Schon seit meiner Jugend bin ich gern gereist und dafür häufiger ins Flugzeug gestiegen, um in andere Länder zu gelangen. Da gleichzeitig Klimaschutz für mich ein bedeutendes Thema ist, stellte sich mir mit der Zeit mehr und mehr die Frage: Umweltschutz und Fliegen – kann das überhaupt zusammen funktionieren? Bei Zielen, die innerhalb Europas erreichbar waren, begann ich, vorzugsweise Bus und Bahn zu nehmen. Dabei stellte ich fest, dass diese Art des Reisens manchmal sogar spannender sein kann, als ins Flugzeug zu steigen: Ich sah malerische Landschaften an mir vorbeiziehen, hatte Zeit, entspannt ein Buch zu lesen und konnte mich mit meinem Sitznachbarn darüber unterhalten, woher wir kamen und wohin es gehen sollte. Manche der einprägsamsten Momente auf Reisen habe ich erlebt, während ich mit Bus und Bahn unterwegs war.
Ein Masterplan für unsere Challenge
Mit der Fähre ging es von Palermo nach Tunesien.
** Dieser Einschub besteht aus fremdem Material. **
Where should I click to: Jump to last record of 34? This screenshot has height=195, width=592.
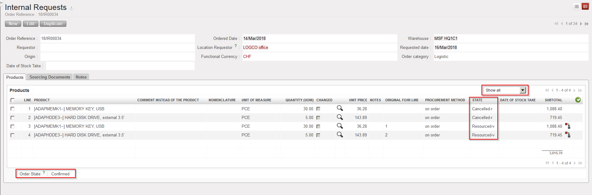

Mein Wunsch, über Europa hinaus die Welt zu entdecken, blieb, und da mein Freund die gleiche Einstellung zum Fliegen teilt wie ich, entwickelte sich rund ein Jahr vor Reiseantritt das Vorhaben, mit Bahn und Fähre durch Italien bis nach Tunesien zu reisen.
Wir sparten das nötige Geld an und vereinbarten mit unseren Arbeitgebern eine Auszeit von insgesamt drei Monaten. Für den ersten Monat bis zu unserer geplan-ten Ankunft in Tunesien buchten wir bereits von unserem Zuhause in Hamburg aus alle Unterkünfte sowie Bahn- und Fährfahrten. Im Gegensatz zu der Deutschen Bahn ist die italienische Staatsbahn Trenitalia ziemlich preisgünstig. Bei Zugverbindungen mit Umstiegen planten wir immer genügend Zeitpuffer wegen möglicher Zugverspätungen mit ein. Letztendlich bereisten wir die geplante Route innerhalb von zwei Monaten, bevor wir nach Hamburg zurückkehrten.
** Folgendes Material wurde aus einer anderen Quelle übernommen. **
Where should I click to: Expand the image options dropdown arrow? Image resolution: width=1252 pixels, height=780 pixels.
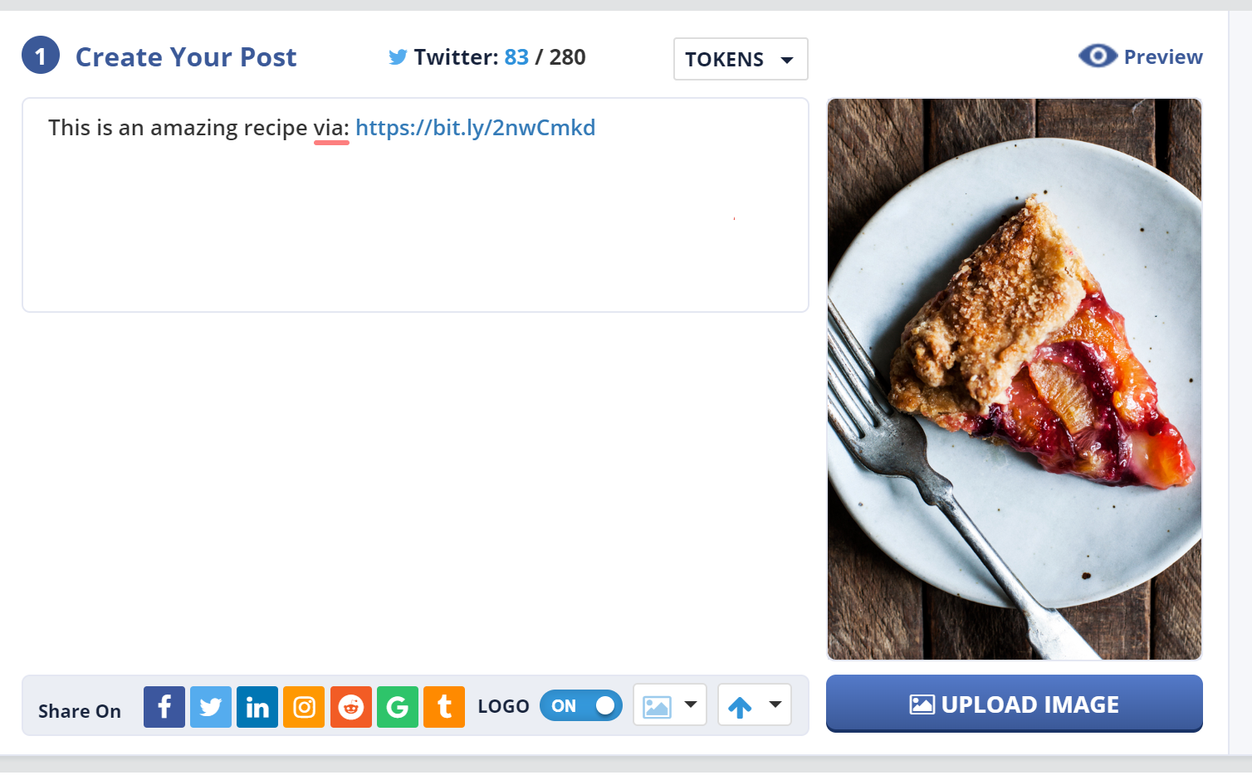pos(691,704)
Auf der Zugstrecke nach Italien lernten wir viele interessante Orte kennen.
3000 Kilometer mit Bahn, Bus und Fähre
Lange Zeit mit Bus, Bahn und Fähre unterwegs zu sein, kann sehr entspannt, aber auch äußerst abenteuerlich sein. Während schneebedeckte Berge, Olivenhaine und pittoreske Städte am Fenster an uns vorbeizogen, hatte ich Gelegenheit, an dem vor uns aufgeklappten Tisch in mein Notizbuch zu schreiben, mir auf dem Weg durch den Gang die Beine zu vertreten und die letzte Etappe in Gedanken Revue passieren zu lassen. Da auf den Zugstrecken durch Italien viele interessante Orte lagen, führte die Reise mit der Bahn dazu, dass wir uns für Zwischenstopps mit Übernachtung entschieden, die vorher noch nicht auf unserer Reise-Bucket-List gestanden hatten. Von Hamburg ging es zunächst ganz unspektakulär mit dem ICE nach Venedig, wo ich die Magie des venezianischen Winters beim Karneval inmitten von kostümierten Menschen auf einer Bootsparade nach-spüren konnte. Vier Stunden mit der italie-nischen Trenitalia entfernt lag Rom: In der Hauptstadt kostete ich den besten Espresso der Stadt, bevor unser nächster Zug uns nach Neapel führte. Dort bewegten wir uns zwi-schen vorbeibrausenden Vespas und Pizza-Ständen durch die Gassen, um uns danach in unserem nächsten Ziel Tropea ein paar Tage am Meer zu entspannen. Ein Zug, der mit auf die Fähre nach Sizilien fuhr, brachte uns von dort aus über die Straße von Messina auf die Insel an der Stiefelspitze Italiens. Diese zog uns mit ihren mediterranen Landschaften schon hinter dem Zugfenster sofort in ihren Bann. Nach einer Woche Karneval und Sightseeing auf Malta hatten wir dann noch mal eine Woche, um Sizilien in Ruhe zu erkunden, bevor es von der Hauptstadt Palermo endlich direkt nach Tunesien ging. Nach all diesen Stopps wartete schließlich Tunesien mit seinen bunten Türen, scharfen Speisen und dem warmen Klima auf uns.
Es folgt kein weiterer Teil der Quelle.